- _Data shown_
········
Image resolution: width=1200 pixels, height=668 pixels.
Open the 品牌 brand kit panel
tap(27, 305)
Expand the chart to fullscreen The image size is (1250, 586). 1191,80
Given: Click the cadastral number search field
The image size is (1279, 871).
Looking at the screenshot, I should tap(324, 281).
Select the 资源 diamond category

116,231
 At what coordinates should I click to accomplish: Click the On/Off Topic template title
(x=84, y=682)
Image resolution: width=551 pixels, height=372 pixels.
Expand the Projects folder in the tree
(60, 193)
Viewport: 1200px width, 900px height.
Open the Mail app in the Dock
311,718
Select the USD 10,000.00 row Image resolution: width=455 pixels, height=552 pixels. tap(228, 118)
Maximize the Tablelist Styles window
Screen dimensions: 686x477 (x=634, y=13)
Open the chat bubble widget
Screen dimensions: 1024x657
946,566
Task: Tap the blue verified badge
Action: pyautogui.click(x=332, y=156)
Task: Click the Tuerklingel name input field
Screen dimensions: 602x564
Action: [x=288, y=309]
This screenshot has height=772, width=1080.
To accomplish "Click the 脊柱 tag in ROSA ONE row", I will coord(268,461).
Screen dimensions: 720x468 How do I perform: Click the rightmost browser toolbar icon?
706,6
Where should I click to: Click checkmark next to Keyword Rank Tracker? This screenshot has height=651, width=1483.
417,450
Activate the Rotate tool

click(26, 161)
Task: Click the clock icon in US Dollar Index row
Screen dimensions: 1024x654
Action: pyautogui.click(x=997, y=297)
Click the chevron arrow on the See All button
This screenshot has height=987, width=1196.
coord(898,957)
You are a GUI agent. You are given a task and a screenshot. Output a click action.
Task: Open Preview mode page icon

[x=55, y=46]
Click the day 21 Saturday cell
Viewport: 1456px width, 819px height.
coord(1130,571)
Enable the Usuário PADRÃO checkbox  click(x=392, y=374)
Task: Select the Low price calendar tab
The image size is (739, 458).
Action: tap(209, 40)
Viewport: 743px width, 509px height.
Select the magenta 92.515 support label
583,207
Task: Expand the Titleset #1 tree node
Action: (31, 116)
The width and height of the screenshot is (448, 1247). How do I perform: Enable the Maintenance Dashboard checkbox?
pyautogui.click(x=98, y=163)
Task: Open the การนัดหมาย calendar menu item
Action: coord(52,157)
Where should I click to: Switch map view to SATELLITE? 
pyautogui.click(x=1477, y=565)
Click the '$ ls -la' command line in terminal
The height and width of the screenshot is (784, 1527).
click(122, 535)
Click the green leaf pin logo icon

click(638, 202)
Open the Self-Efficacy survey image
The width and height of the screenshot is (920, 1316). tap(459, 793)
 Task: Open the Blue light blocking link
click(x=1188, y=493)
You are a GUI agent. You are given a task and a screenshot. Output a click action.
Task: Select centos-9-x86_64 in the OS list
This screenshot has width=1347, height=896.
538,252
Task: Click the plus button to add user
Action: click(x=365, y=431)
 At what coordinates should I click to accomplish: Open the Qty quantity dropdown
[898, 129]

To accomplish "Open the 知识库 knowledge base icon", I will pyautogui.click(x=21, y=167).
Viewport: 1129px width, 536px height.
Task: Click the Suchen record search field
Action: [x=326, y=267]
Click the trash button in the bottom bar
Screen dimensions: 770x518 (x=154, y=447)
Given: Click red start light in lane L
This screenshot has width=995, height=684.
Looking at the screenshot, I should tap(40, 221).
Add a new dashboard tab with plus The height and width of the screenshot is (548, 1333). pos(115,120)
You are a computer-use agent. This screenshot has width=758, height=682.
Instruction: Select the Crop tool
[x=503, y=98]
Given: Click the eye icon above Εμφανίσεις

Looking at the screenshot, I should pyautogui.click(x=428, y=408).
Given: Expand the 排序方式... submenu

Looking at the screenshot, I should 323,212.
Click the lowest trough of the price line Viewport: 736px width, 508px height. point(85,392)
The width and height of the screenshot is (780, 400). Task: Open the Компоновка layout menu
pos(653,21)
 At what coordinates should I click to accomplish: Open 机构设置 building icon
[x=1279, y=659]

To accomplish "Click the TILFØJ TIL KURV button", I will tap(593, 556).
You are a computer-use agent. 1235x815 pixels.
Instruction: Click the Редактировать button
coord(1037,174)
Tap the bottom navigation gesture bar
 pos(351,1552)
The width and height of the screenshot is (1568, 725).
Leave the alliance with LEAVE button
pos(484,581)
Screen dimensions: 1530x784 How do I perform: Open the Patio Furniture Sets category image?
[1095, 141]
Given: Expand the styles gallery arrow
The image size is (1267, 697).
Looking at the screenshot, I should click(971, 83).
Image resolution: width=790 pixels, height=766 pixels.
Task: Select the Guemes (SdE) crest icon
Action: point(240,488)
········
- _Work instruction_
Each line of the data must be retyped exactly.

- _Written solution_
Image resolution: width=1200 pixels, height=668 pixels.
Open the 品牌 brand kit panel
tap(27, 305)
Expand the chart to fullscreen The image size is (1250, 586). 1191,80
Given: Click the cadastral number search field
The image size is (1279, 871).
Looking at the screenshot, I should tap(324, 281).
Select the 资源 diamond category

116,231
 At what coordinates should I click to accomplish: Click the On/Off Topic template title
(x=84, y=682)
Image resolution: width=551 pixels, height=372 pixels.
Expand the Projects folder in the tree
(60, 193)
Viewport: 1200px width, 900px height.
Open the Mail app in the Dock
311,718
Select the USD 10,000.00 row Image resolution: width=455 pixels, height=552 pixels. tap(228, 118)
Maximize the Tablelist Styles window
Screen dimensions: 686x477 (x=634, y=13)
Open the chat bubble widget
Screen dimensions: 1024x657
946,566
Task: Tap the blue verified badge
Action: pyautogui.click(x=332, y=156)
Task: Click the Tuerklingel name input field
Screen dimensions: 602x564
Action: [x=288, y=309]
This screenshot has height=772, width=1080.
To accomplish "Click the 脊柱 tag in ROSA ONE row", I will coord(268,461).
Screen dimensions: 720x468 How do I perform: Click the rightmost browser toolbar icon?
706,6
Where should I click to: Click checkmark next to Keyword Rank Tracker? This screenshot has height=651, width=1483.
417,450
Activate the Rotate tool

click(26, 161)
Task: Click the clock icon in US Dollar Index row
Screen dimensions: 1024x654
Action: pyautogui.click(x=997, y=297)
Click the chevron arrow on the See All button
This screenshot has height=987, width=1196.
coord(898,957)
You are a GUI agent. You are given a task and a screenshot. Output a click action.
Task: Open Preview mode page icon

[x=55, y=46]
Click the day 21 Saturday cell
Viewport: 1456px width, 819px height.
coord(1130,571)
Enable the Usuário PADRÃO checkbox  click(x=392, y=374)
Task: Select the Low price calendar tab
The image size is (739, 458).
Action: tap(209, 40)
Viewport: 743px width, 509px height.
Select the magenta 92.515 support label
583,207
Task: Expand the Titleset #1 tree node
Action: (31, 116)
The width and height of the screenshot is (448, 1247). How do I perform: Enable the Maintenance Dashboard checkbox?
pyautogui.click(x=98, y=163)
Task: Open the การนัดหมาย calendar menu item
Action: coord(52,157)
Where should I click to: Switch map view to SATELLITE? 
pyautogui.click(x=1477, y=565)
Click the '$ ls -la' command line in terminal
The height and width of the screenshot is (784, 1527).
click(122, 535)
Click the green leaf pin logo icon

click(638, 202)
Open the Self-Efficacy survey image
The width and height of the screenshot is (920, 1316). tap(459, 793)
 Task: Open the Blue light blocking link
click(x=1188, y=493)
You are a GUI agent. You are given a task and a screenshot. Output a click action.
Task: Select centos-9-x86_64 in the OS list
This screenshot has width=1347, height=896.
538,252
Task: Click the plus button to add user
Action: click(x=365, y=431)
 At what coordinates should I click to accomplish: Open the Qty quantity dropdown
[898, 129]

To accomplish "Open the 知识库 knowledge base icon", I will pyautogui.click(x=21, y=167).
Viewport: 1129px width, 536px height.
Task: Click the Suchen record search field
Action: [x=326, y=267]
Click the trash button in the bottom bar
Screen dimensions: 770x518 (x=154, y=447)
Given: Click red start light in lane L
This screenshot has width=995, height=684.
Looking at the screenshot, I should tap(40, 221).
Add a new dashboard tab with plus The height and width of the screenshot is (548, 1333). pos(115,120)
You are a computer-use agent. This screenshot has width=758, height=682.
Instruction: Select the Crop tool
[x=503, y=98]
Given: Click the eye icon above Εμφανίσεις

Looking at the screenshot, I should pyautogui.click(x=428, y=408).
Given: Expand the 排序方式... submenu

Looking at the screenshot, I should 323,212.
Click the lowest trough of the price line Viewport: 736px width, 508px height. point(85,392)
The width and height of the screenshot is (780, 400). Task: Open the Компоновка layout menu
pos(653,21)
 At what coordinates should I click to accomplish: Open 机构设置 building icon
[x=1279, y=659]

To accomplish "Click the TILFØJ TIL KURV button", I will tap(593, 556).
You are a computer-use agent. 1235x815 pixels.
Instruction: Click the Редактировать button
coord(1037,174)
Tap the bottom navigation gesture bar
 pos(351,1552)
The width and height of the screenshot is (1568, 725).
Leave the alliance with LEAVE button
pos(484,581)
Screen dimensions: 1530x784 How do I perform: Open the Patio Furniture Sets category image?
[1095, 141]
Given: Expand the styles gallery arrow
The image size is (1267, 697).
Looking at the screenshot, I should click(971, 83).
Image resolution: width=790 pixels, height=766 pixels.
Task: Select the Guemes (SdE) crest icon
Action: point(240,488)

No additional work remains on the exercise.